2 Perry, “Childhood experience and the expression of genetic potential.”
While principles of attachment parenting encourage parents to trust their own instincts, many lack confidence and feel the need to rely on science to validate and substantiate what they already know on an intuitive level, if only to quiet the doubts of family or friends.
What Is Positive Discipline, and Why Is It Important?
At the heart of positive discipline is a secure attachment relationship with your child.
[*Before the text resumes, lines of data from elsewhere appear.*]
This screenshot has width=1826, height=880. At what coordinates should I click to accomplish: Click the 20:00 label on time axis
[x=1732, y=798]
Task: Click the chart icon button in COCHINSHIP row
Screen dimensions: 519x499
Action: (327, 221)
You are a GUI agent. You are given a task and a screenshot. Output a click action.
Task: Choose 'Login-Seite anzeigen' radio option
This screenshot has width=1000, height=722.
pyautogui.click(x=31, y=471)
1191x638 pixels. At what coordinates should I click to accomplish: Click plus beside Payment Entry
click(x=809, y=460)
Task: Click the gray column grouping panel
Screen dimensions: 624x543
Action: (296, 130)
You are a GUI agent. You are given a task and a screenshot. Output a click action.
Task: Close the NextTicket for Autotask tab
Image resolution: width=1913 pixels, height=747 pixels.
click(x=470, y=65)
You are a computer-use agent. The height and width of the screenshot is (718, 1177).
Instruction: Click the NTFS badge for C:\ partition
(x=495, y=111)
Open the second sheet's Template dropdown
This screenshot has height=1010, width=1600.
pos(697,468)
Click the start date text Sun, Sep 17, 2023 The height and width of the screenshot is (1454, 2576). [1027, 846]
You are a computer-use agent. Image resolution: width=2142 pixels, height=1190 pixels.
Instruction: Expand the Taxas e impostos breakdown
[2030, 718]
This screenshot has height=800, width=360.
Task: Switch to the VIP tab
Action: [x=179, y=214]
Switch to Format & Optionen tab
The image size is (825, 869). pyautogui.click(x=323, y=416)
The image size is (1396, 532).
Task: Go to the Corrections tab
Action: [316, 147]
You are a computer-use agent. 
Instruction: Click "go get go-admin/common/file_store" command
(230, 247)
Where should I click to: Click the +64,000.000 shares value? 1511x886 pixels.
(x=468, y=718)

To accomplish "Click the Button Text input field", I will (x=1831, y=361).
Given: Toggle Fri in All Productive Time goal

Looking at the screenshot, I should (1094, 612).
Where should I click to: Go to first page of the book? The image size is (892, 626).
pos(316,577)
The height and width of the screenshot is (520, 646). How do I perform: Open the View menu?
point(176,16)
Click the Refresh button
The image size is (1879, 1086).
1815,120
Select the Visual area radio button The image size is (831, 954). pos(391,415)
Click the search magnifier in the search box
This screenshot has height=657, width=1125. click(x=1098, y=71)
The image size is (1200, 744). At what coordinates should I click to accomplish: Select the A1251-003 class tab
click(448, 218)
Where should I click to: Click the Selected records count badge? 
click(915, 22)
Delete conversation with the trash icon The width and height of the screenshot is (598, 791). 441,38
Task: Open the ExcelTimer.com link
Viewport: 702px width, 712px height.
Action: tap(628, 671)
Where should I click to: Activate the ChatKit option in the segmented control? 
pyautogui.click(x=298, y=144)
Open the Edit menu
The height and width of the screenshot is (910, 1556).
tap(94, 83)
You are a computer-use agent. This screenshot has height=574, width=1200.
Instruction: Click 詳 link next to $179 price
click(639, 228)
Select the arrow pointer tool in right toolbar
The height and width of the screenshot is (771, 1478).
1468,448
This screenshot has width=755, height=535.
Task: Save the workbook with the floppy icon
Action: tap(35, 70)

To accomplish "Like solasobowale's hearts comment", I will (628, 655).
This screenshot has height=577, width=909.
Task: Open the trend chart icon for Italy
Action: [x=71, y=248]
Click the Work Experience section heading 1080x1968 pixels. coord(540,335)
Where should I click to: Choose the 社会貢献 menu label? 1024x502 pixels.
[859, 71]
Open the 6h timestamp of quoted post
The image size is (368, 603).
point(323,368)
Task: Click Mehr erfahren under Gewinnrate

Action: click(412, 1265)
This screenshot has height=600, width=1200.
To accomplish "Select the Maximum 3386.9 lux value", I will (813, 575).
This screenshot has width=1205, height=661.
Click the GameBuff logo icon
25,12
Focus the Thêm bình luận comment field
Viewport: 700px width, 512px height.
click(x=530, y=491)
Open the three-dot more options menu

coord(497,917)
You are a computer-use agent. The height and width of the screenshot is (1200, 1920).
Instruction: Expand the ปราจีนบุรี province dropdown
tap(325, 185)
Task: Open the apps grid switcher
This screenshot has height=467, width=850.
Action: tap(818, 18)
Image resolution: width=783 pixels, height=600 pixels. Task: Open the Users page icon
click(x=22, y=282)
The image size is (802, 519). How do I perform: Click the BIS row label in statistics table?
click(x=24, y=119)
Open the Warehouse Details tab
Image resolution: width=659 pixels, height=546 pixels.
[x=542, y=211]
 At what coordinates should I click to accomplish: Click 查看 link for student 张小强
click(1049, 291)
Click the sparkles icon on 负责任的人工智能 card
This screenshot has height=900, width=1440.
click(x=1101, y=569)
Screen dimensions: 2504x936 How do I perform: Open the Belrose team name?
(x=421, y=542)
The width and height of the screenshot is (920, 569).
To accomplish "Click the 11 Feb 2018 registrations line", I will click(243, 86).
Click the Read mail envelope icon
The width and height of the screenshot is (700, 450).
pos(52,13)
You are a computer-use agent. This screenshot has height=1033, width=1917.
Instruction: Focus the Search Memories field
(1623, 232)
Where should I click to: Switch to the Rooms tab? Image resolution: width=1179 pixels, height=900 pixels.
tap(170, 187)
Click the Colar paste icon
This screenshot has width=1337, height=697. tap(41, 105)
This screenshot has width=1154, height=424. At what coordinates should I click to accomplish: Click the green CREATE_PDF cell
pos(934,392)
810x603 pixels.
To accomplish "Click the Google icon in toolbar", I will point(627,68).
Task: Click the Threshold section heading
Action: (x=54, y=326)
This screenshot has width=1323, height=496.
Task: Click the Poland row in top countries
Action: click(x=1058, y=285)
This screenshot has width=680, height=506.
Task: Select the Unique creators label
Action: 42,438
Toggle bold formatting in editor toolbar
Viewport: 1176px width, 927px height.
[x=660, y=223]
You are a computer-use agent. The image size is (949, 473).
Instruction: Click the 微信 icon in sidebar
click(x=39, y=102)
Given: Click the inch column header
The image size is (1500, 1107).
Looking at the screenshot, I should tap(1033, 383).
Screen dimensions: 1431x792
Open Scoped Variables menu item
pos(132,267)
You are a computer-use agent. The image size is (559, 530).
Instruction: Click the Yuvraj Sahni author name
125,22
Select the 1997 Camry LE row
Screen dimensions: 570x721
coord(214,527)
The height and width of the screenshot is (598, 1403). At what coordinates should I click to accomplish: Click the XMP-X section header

Gordon Neufeld and Gabor Maté write in their book Hold On to Your Kids that “for purposes of childrearing, the crowning achievement of a working attachment is to instill in a child the desire to be good.” In other words, they say when a child feels secure in her connection (attachment) to her mother and father, she will want to be good, and she will be a child who is easy to parent.3
3 Neufeld and Maté, Hold On to Your Kids, 70.
The word discipline is derived from the word disciple, meaning one who follows another’s teachings. Children learn by example, so it’s important that parents strive to model positive actions and relationships within a family and with others—strive to be the kind of adults you would like your children to be. If you consider that the act of disciplining is actually teaching through modeling behavior and keeping your connection strong, then the very first lessons of inner discipline begin with consistently responding with empathy to your baby’s feelings and needs.
Your presence and responsiveness, as discussed in Chapter 7, are critical components for forming a trusting bond. As babies learn to communicate their needs more effectively, and as parents begin to develop their intuitive sense of interpreting their babies’ signals, babies learn that their needs will be met, and soon a reciprocal relationship of attunement is formed. This strong bond, if maintained, will continue to fulfill the child’s innate needs for trust, safety, and protection while fostering his capacities for trust, empathy, and affection.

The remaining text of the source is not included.